Schema registries
ClickPipes supports schema registries for Avro data streams.
Supported registries for Kafka ClickPipes
Schema registries that use the Confluent Schema Registry API are supported. This includes:
- Confluent Kafka and Cloud
- Redpanda
- AWS MSK
- Upstash
ClickPipes is not currently compatible with the AWS Glue Schema registry or the Azure Schema Registry.
Configuration
ClickPipes with Avro data require a schema registry. This can be configured in one of three ways:
- Providing a complete path to the schema subject (e.g.
https://registry.example.com/subjects/events
)- Optionally, a specific version can be referenced by appending
/versions/[version]
to the url (otherwise ClickPipes will retrieve the latest version).
- Optionally, a specific version can be referenced by appending
- Providing a complete path to the schema id (e.g.
https://registry.example.com/schemas/ids/1000
) - Providing the root schema registry URL (e.g.
https://registry.example.com
)
How it works
ClickPipes dynamically retrieves and applies the Avro schema from the configured Schema Registry.

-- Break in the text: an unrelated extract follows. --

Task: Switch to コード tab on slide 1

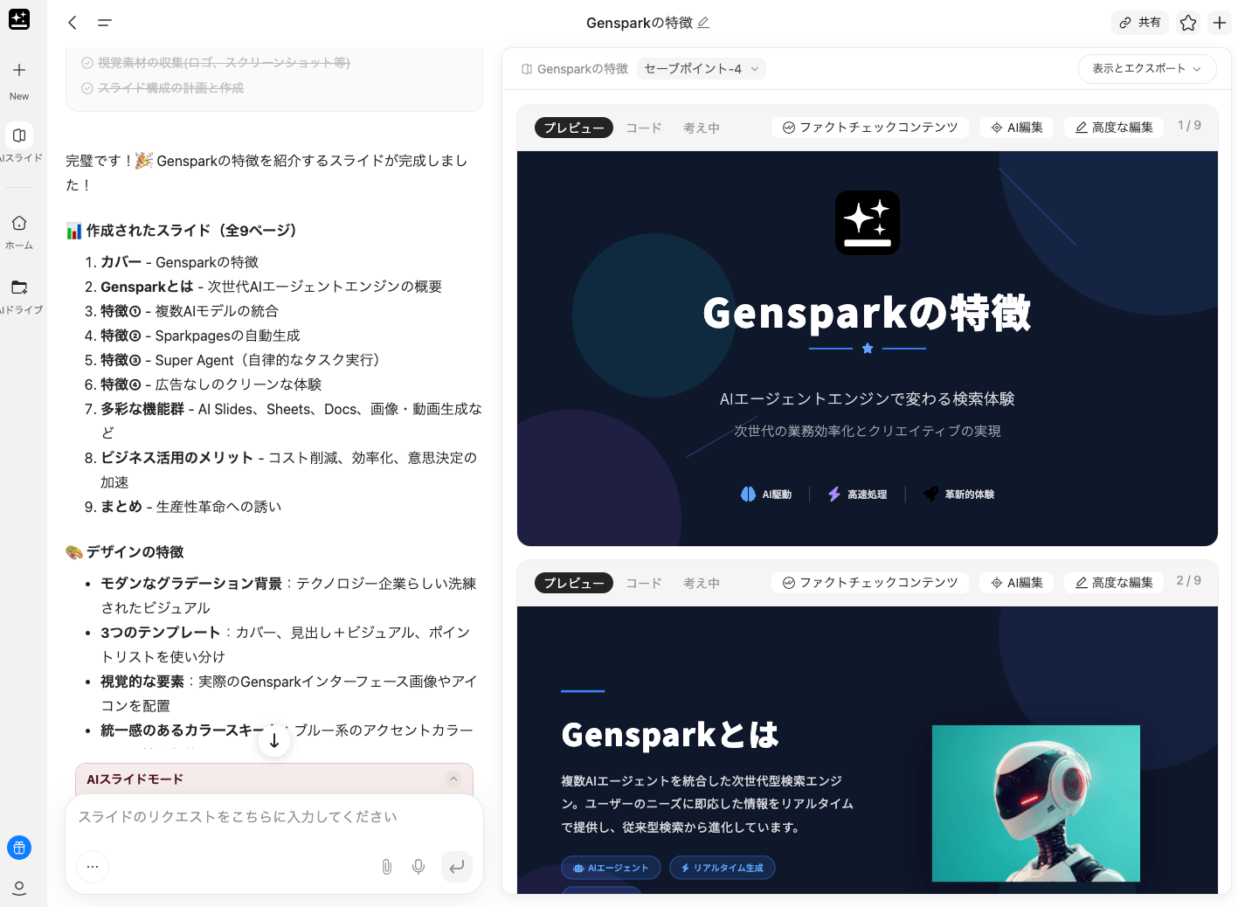Action: tap(643, 128)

- If there's a schema id embedded in the message, it will use that to retrieve the schema.
- If there's no schema id embedded in the message, it will use the schema id or subject name specified in the ClickPipe configuration to retrieve the schema.

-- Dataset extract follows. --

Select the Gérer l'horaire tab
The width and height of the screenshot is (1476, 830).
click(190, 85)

- If the message is written without an embedded schema id, and no schema id or subject name is specified in the ClickPipe configuration, then the schema will not be retrieved and the message will be skipped with a
SOURCE_SCHEMA_ERROR
logged in the ClickPipes errors table. - If the message does not conform to the schema, then the message will be skipped with a
DATA_PARSING_ERROR
logged in the ClickPipes errors table.
Schema mapping
The following rules are applied to the mapping between the retrieved Avro schema and the ClickHouse destination table:
- If the Avro schema contains a field that is not included in the ClickHouse destination mapping, that field is ignored.
- If the Avro schema is missing a field defined in the ClickHouse destination mapping, the ClickHouse column will be populated with a "zero" value, such as 0 or an empty string. Note that DEFAULT expressions are not currently evaluated for ClickPipes inserts (this is temporary limitation pending updates to the ClickHouse server default processing).
- If the Avro schema field and the ClickHouse column are incompatible, inserts of that row/message will fail, and the failure will be recorded in the ClickPipes errors table. Note that several implicit conversions are supported (like between numeric types), but not all (for example, an Avro record field can not be inserted into an Int32 ClickHouse column).